◆ WHAT TO DO
Transcribe the records word for word, starting at the line that contains "The width and height of the screenshot is (620, 650)." and ending at the last line of the records.

◆ EXERCISE INPUTS
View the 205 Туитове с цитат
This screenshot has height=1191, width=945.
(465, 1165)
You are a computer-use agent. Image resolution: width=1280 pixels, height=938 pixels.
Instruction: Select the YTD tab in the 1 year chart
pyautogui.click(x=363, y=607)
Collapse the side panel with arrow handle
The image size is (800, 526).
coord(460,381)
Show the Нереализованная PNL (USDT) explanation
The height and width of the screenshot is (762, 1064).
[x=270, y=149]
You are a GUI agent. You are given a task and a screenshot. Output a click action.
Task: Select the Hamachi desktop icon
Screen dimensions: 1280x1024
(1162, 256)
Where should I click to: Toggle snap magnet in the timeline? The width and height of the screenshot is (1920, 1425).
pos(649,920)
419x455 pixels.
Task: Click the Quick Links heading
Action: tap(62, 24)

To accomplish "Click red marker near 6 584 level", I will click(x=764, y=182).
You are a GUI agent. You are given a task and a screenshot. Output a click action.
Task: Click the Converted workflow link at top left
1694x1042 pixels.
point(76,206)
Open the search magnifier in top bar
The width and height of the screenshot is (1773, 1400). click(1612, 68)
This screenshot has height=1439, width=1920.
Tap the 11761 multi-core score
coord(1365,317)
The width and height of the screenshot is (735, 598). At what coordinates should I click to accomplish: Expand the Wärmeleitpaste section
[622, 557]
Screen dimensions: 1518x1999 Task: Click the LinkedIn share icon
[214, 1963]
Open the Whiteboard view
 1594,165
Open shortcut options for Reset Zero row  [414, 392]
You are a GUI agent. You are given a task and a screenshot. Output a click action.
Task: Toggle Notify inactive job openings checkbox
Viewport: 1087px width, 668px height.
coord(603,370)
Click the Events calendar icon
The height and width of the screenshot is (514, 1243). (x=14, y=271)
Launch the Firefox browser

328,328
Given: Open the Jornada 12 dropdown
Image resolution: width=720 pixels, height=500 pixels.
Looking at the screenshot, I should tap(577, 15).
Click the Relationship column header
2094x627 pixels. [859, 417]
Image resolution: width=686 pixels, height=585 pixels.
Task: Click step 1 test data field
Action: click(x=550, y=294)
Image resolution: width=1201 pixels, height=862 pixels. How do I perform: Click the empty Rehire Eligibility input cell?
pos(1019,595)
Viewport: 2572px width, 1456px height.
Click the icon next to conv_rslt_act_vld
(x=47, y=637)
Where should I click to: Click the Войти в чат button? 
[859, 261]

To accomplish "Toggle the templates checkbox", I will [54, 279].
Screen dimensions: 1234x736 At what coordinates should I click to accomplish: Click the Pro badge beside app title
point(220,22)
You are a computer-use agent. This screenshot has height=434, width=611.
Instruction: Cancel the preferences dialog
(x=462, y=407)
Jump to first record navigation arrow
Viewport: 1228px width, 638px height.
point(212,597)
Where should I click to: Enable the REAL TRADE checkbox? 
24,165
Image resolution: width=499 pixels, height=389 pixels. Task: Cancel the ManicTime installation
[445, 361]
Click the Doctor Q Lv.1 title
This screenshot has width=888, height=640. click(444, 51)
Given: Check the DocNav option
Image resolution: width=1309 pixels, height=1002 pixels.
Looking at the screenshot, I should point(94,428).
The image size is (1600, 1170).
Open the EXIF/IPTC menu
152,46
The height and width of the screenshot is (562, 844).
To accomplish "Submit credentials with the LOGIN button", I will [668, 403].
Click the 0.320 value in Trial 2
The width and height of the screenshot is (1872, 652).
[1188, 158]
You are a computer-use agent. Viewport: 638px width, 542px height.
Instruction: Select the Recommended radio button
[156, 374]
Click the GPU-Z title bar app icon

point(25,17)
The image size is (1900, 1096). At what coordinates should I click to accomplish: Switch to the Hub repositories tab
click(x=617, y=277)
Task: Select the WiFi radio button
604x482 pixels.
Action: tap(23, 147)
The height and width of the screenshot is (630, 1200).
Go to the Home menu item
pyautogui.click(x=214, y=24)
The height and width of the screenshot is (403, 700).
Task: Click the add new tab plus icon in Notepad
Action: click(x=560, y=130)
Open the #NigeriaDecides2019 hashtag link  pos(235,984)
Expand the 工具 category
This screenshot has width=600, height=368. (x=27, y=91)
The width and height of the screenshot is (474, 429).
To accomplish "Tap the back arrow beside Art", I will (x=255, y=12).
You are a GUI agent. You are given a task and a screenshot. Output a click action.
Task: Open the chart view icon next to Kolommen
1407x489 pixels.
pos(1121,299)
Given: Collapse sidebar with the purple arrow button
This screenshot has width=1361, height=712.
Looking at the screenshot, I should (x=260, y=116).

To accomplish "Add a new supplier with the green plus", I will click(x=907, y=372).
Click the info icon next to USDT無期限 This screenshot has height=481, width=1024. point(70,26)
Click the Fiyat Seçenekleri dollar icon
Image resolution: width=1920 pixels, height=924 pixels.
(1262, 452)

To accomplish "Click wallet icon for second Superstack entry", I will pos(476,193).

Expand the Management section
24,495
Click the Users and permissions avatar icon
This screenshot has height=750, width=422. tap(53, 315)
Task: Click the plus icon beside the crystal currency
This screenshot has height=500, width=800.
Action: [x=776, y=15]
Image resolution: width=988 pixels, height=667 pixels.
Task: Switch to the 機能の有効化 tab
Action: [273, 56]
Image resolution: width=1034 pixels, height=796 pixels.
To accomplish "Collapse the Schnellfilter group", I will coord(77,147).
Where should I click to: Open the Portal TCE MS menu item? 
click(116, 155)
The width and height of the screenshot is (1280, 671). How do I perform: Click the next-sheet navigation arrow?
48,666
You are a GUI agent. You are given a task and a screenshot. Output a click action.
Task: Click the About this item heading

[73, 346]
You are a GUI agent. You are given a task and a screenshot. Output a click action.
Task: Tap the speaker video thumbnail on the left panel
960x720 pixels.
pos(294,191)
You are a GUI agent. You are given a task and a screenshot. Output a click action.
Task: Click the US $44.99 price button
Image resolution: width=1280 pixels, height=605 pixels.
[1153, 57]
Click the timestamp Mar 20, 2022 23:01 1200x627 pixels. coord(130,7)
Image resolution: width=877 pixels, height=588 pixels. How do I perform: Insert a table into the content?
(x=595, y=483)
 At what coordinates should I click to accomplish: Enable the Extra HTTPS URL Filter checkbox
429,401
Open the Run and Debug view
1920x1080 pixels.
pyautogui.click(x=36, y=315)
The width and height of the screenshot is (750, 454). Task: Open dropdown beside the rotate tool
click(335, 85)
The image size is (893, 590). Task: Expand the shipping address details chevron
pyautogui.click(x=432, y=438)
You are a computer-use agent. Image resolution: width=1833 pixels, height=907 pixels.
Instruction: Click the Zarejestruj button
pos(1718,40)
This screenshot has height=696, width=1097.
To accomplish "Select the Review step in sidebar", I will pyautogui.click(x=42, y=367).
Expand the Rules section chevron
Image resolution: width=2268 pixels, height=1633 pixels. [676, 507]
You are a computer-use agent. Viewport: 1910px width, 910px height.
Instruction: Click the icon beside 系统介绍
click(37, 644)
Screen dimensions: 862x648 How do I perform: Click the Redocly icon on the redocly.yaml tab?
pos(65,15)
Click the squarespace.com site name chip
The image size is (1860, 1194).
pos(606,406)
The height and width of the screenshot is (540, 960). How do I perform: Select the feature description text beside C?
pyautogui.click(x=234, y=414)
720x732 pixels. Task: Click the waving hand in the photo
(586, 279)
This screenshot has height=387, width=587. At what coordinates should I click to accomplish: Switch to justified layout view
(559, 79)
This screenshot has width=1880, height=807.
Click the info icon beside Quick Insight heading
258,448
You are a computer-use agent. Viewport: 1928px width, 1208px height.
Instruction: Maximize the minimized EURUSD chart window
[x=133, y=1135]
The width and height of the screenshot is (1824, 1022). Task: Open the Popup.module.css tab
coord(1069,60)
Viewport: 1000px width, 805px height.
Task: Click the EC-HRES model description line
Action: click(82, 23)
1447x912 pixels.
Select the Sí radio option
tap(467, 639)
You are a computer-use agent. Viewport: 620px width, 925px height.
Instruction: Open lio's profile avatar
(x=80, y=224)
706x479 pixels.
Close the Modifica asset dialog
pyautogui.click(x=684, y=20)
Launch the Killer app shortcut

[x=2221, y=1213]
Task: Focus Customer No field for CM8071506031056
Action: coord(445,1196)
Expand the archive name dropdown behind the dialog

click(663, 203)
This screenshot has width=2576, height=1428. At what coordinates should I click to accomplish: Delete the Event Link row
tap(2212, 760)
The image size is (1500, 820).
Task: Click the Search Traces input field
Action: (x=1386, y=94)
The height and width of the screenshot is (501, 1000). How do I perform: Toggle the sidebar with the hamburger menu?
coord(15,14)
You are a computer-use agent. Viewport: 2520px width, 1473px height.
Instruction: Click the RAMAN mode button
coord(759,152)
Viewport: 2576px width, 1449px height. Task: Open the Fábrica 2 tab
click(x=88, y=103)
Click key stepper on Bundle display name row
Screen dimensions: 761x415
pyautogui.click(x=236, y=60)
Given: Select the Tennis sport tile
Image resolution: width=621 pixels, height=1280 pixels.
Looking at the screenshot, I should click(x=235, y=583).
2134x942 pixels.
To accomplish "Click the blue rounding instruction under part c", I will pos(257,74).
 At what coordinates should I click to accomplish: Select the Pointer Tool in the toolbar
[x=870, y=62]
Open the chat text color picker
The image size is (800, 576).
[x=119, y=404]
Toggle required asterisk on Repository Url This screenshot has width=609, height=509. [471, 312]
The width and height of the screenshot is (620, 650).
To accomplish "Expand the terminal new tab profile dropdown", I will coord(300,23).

◆ RESULT OF THE EXERCISE
The width and height of the screenshot is (620, 650).
To accomplish "Expand the terminal new tab profile dropdown", I will coord(300,23).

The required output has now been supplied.